╔══

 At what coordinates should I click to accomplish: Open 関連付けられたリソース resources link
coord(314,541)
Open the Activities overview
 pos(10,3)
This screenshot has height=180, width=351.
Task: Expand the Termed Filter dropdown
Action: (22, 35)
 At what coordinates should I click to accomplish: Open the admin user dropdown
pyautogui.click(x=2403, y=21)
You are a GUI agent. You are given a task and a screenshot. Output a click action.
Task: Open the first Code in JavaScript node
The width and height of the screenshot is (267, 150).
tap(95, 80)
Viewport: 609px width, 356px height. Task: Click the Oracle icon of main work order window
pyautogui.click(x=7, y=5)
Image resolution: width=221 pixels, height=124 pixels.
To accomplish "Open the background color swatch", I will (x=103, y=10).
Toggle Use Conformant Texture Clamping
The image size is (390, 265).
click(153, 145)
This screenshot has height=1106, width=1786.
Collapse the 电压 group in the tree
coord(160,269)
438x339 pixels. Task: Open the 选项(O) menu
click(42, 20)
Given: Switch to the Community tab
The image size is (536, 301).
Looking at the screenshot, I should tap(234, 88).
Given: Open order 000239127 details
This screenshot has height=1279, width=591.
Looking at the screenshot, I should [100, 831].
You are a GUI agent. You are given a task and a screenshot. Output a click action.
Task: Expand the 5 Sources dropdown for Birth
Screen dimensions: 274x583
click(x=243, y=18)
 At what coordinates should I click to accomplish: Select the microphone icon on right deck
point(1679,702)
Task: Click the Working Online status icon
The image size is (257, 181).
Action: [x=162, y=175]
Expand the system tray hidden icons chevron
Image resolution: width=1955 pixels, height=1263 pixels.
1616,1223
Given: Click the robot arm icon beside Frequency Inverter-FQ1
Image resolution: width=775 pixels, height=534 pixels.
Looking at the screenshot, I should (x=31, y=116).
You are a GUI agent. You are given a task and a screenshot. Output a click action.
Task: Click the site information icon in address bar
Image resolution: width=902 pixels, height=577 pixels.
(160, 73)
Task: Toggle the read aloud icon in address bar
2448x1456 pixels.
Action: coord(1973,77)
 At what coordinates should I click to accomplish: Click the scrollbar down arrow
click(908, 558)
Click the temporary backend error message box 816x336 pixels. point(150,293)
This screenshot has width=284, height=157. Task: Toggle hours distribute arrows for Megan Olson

╚══

Extract each line from the entries above that contains the string "accomplish". The match is case-sensitive.

 At what coordinates should I click to accomplish: Open 関連付けられたリソース resources link
 At what coordinates should I click to accomplish: Open the admin user dropdown
To accomplish "Open the background color swatch", I will (x=103, y=10).
 At what coordinates should I click to accomplish: Select the microphone icon on right deck
 At what coordinates should I click to accomplish: Click the scrollbar down arrow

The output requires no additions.